[Opening Information section]
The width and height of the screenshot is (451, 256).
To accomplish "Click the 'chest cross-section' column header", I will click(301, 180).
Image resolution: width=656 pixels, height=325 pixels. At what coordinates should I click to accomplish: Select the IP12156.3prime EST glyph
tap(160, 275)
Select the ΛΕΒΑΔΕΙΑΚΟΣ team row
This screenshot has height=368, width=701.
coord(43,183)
[Closing Information section]
Problem to solve → Give back all the data exactly as it was written.

Response to this task →
The width and height of the screenshot is (451, 256).
To accomplish "Click the 'chest cross-section' column header", I will click(301, 180).
Image resolution: width=656 pixels, height=325 pixels. At what coordinates should I click to accomplish: Select the IP12156.3prime EST glyph
tap(160, 275)
Select the ΛΕΒΑΔΕΙΑΚΟΣ team row
This screenshot has height=368, width=701.
coord(43,183)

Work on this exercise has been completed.